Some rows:
········

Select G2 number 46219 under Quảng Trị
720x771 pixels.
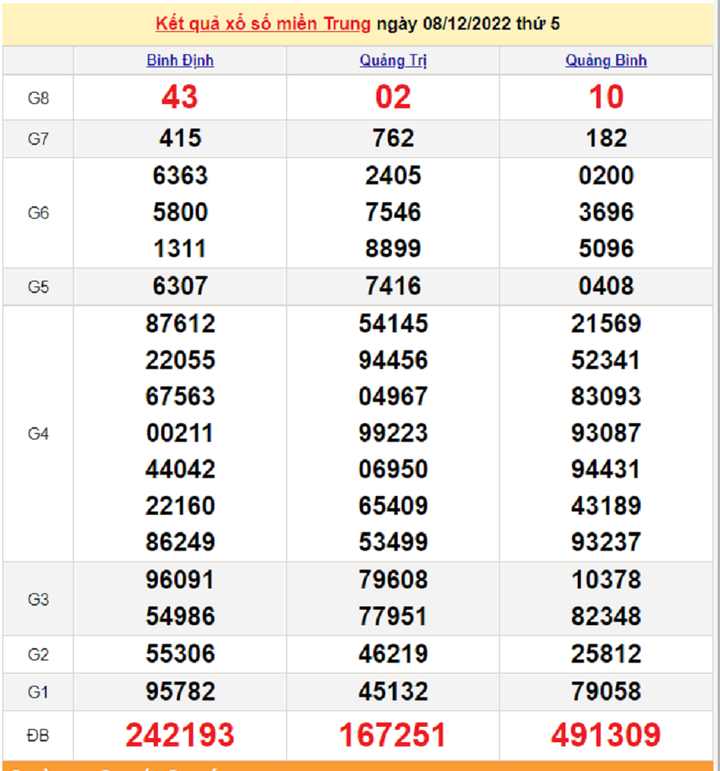point(393,655)
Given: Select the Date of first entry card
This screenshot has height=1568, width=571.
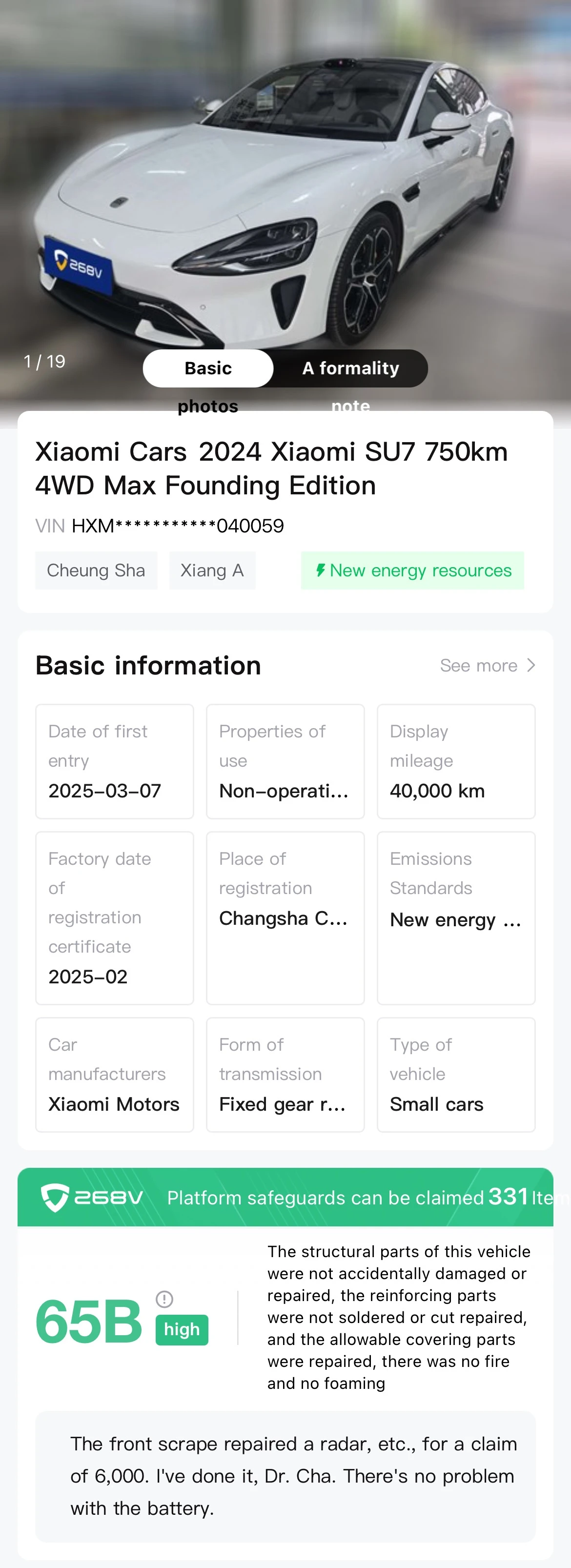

········

Task instructions: Change every "Select" in the rows above to "Click" and keep everything else the same. Leave the pictures out of your answer.

Complete response:
Click G2 number 46219 under Quảng Trị
720x771 pixels.
point(393,655)
Given: Click the Date of first entry card
This screenshot has height=1568, width=571.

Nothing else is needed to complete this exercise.